**Esercizio scritto**
Riscrivi le righe dei record che vanno da quella con "Click the Microsoft Entra ID provider title", compresa, fino alla fine dei record, sostituendo "provider title" con "provider name" e lasciando invariato tutto il resto. Riporta soltanto queste righe e ometti le immagini.

---

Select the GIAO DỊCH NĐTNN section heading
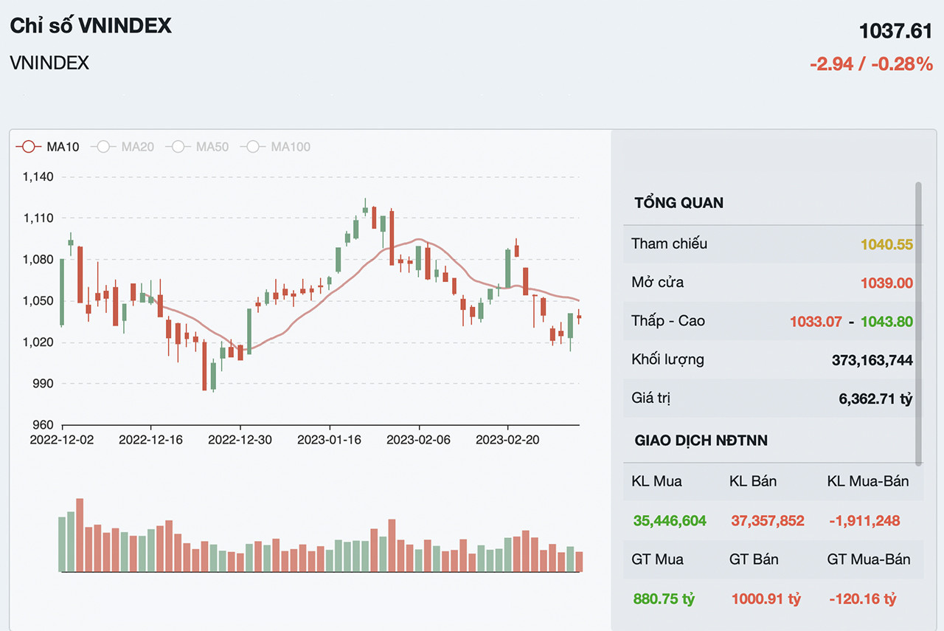 (x=701, y=441)
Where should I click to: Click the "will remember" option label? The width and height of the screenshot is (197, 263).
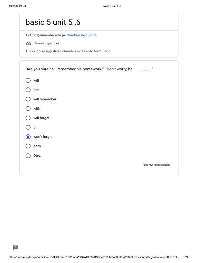tap(45, 99)
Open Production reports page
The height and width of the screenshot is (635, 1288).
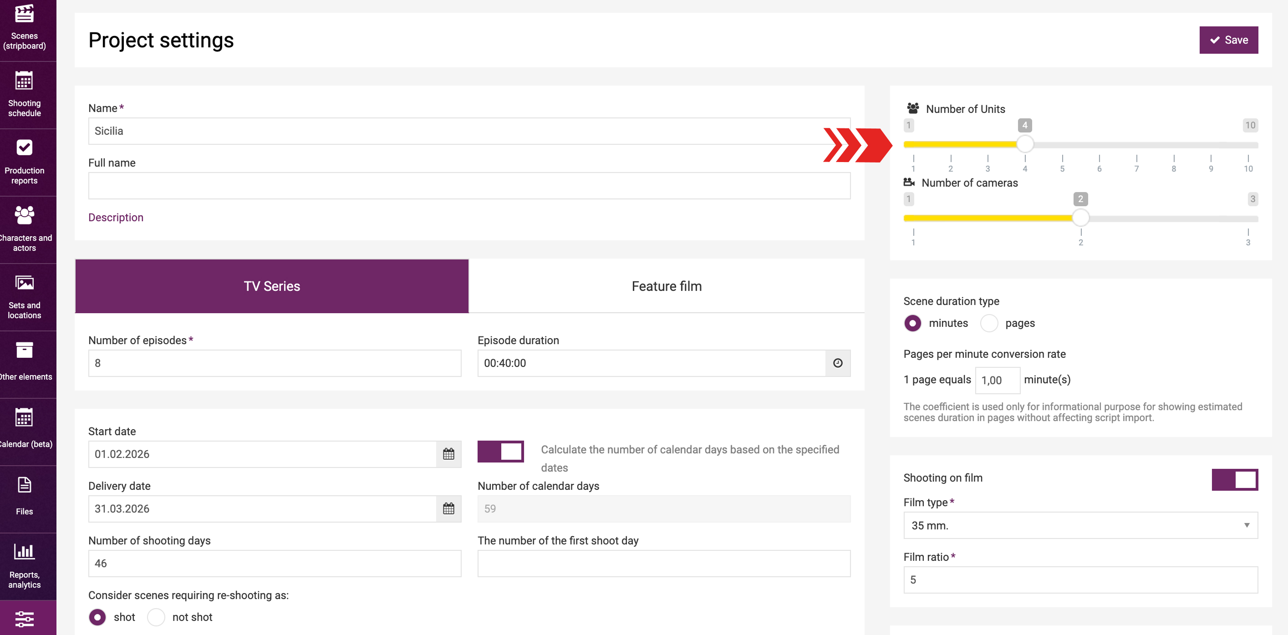tap(25, 162)
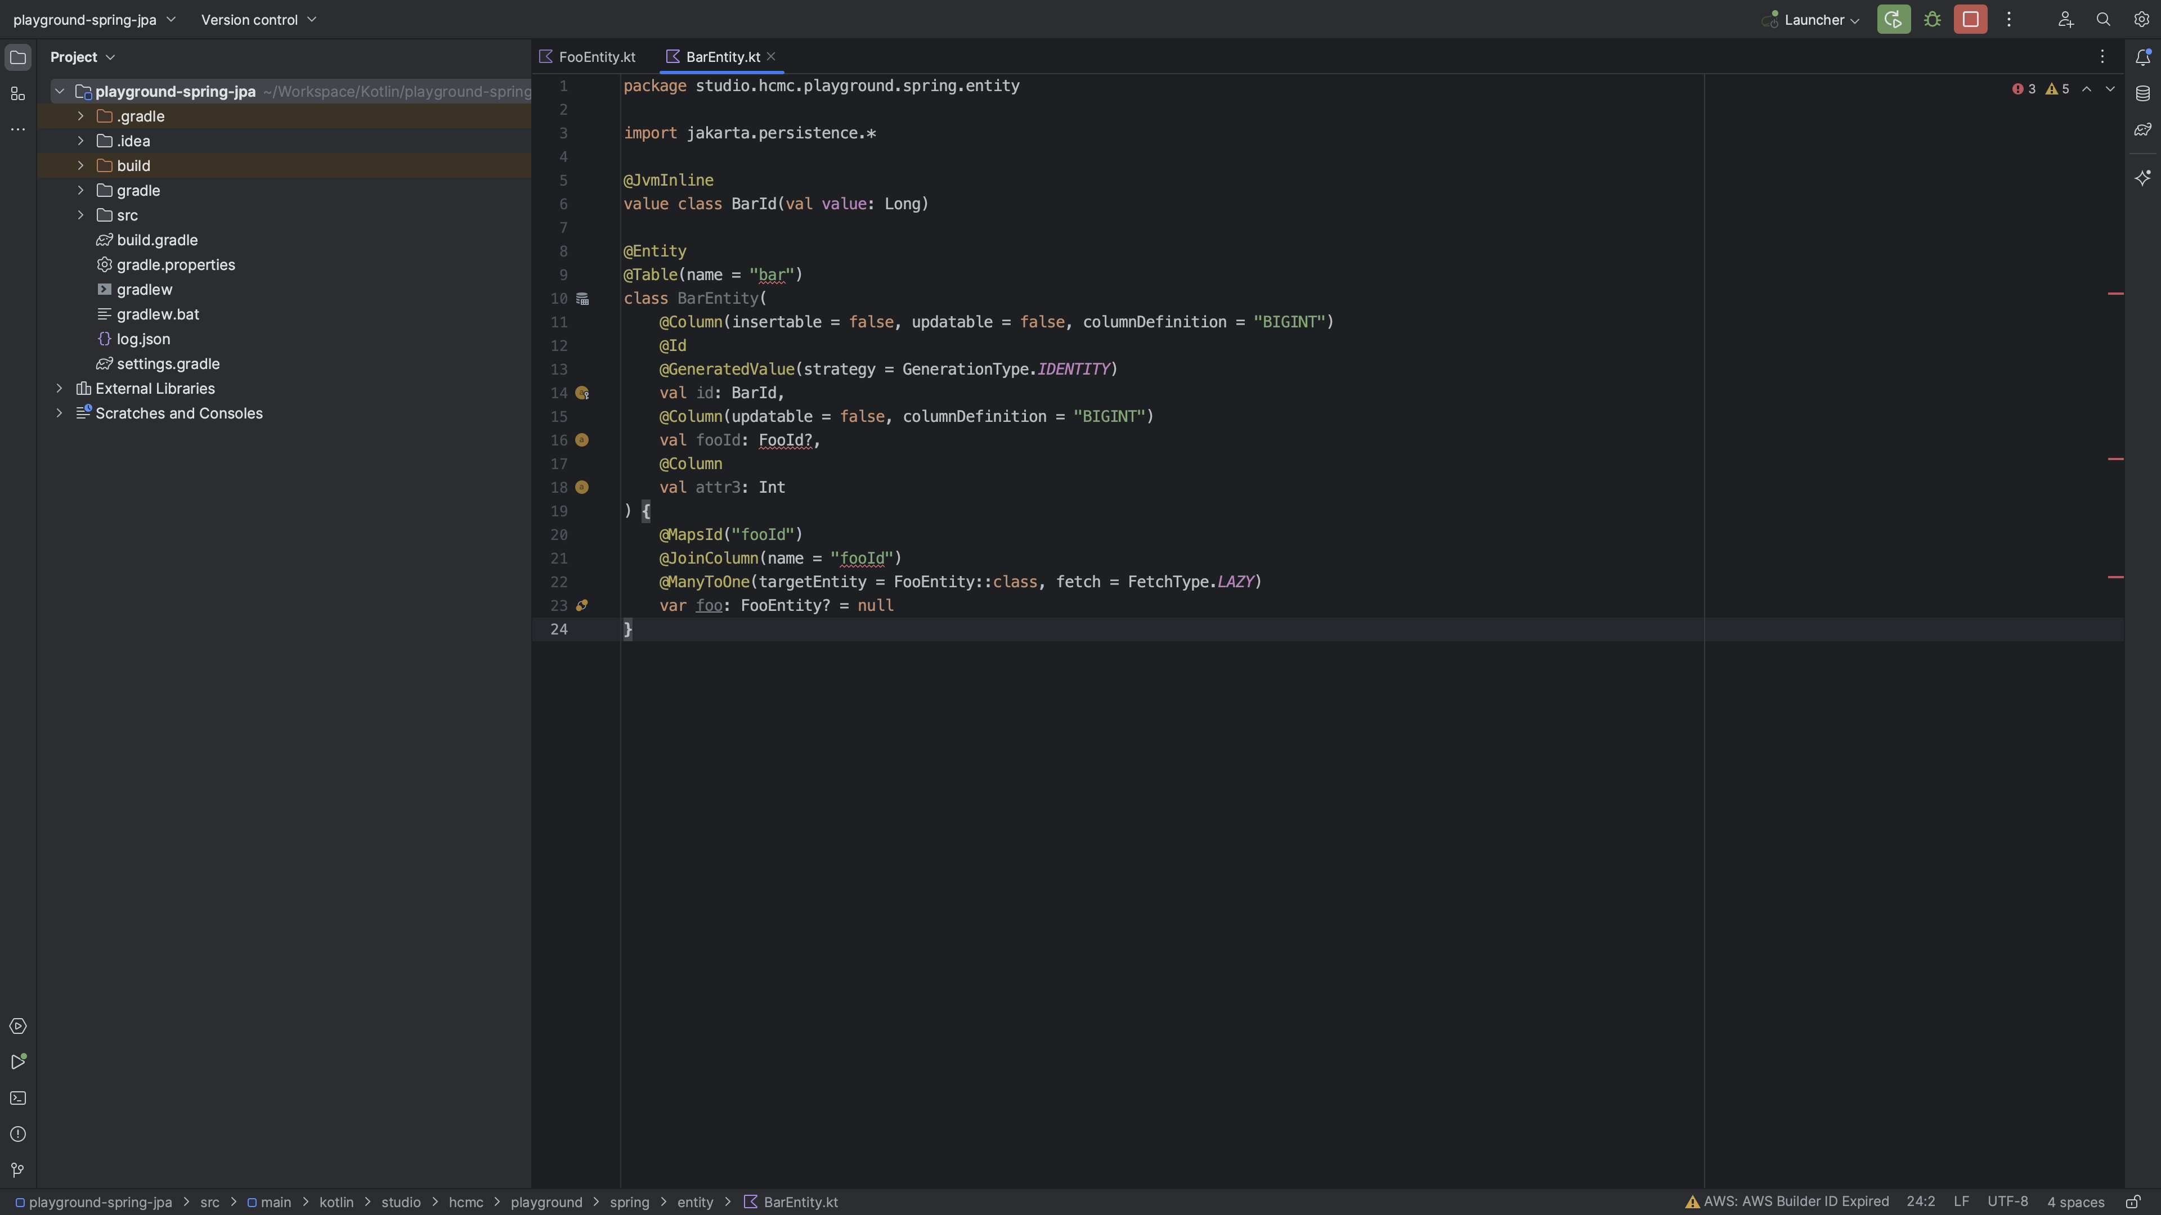Screen dimensions: 2161x1215
Task: Close the BarEntity.kt tab
Action: coord(771,56)
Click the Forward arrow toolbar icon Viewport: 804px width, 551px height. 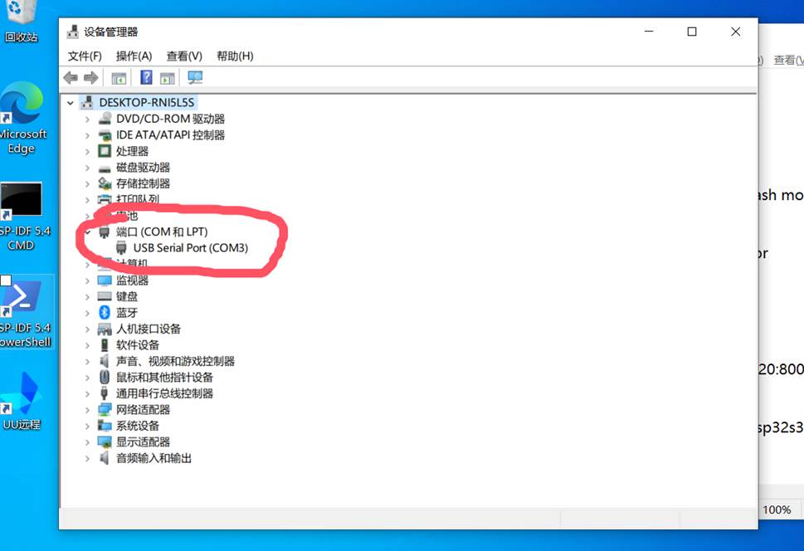click(x=90, y=78)
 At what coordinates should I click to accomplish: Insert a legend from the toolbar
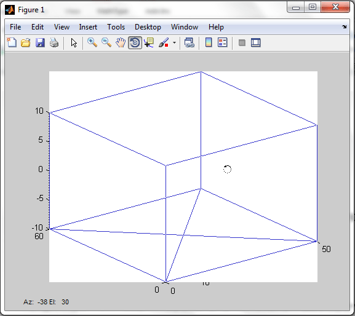[x=222, y=42]
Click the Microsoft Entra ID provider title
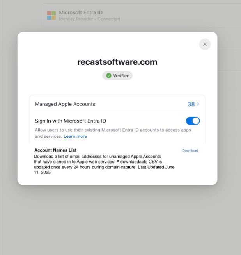241x255 pixels. tap(81, 12)

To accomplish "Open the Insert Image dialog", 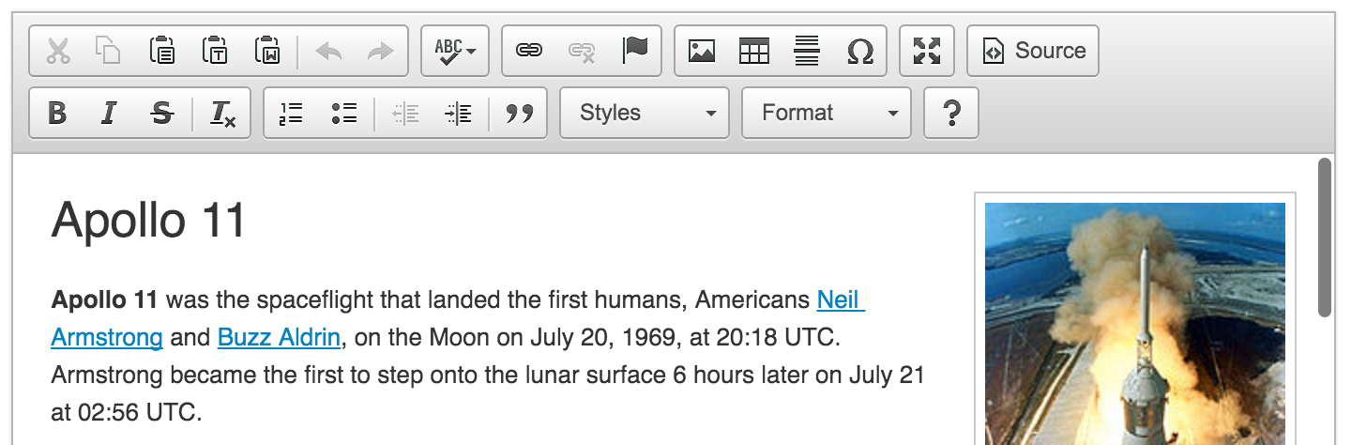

---

**Soluzione esercizio**
Click the Microsoft Entra ID provider name
241x255 pixels. tap(81, 12)

To accomplish "Open the Insert Image dialog", 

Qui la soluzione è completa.